Airship (formerly Urban Airship) is an American company that provides marketing and branding services. Airship allows companies to generate custom messages to consumers via push notifications, SMS messaging, and similar, and provides customer analytics services.

History
In 2009, Airship was founded by Steven Osborn, Scott Kveton, Adam Lowry, and Michael Richardson. The company received $1.1 million in Series A funding in February 2010, and then received $5.4 million in Series B funding in November of the same year. On November 5, 2011 Airship received $15.1 million in Series C funding from Salesforce.com, Intel, and Verizon, among others.

In 2011, Airship acquired SimpleGeo on October 31, 2011.  SimpleGeo developed toolsets allowing developers to more easily create location aware mobile applications and had partnered with Airship to combine software and services shortly before their acquisition. Airship discontinued SimpleGeo services on March 31, 2012.
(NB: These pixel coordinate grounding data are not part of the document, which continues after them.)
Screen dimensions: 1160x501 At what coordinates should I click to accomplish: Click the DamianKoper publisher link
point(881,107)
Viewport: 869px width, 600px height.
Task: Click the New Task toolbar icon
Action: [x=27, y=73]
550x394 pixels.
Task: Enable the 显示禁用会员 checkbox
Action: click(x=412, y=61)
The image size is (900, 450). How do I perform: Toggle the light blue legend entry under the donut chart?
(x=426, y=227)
In December 2012, Airship acquired Tello, another True Ventures-backed startup. Airship acquired Tello in an all-stock deal in order to integrate PassTools, Tello's Apple Passbook management product, into its current offering.

On February 6, 2013 the company announced additional funding of $25 million from Foundry Group, Intel Capital, True Ventures and Verizon. In October 2014 the company announced another $12.1 million in Series D funding from existing investors. In February 2015 the company picked up an additional $9 million in venture funding, bringing total funding to $67.6 million.  In June 2018 the company completed an F round of funding at $25 million led by Foundry Group.

In July 2014, Scott Kveton stepped down as CEO. In October of that same year Brett Caine was hired as CEO. Caine was previously the president of Citrix Online. In November 2016, Airship launched two messaging APIs Open Channels and Open Profiles. In September 2018, Airship released beta SDK for iOS.

In June 2019, the company rebranded as Airship (formally being Urban Airship)

In September 2020, Airship acquired SMS commerce company ReplyBuy for an undisclosed amount. The ReplyBuy team will be joining Airship with CEO Brandon O'Hallary becoming Airship's general manager of commerce and CTO Anthony Saia heading the commerce engineering team.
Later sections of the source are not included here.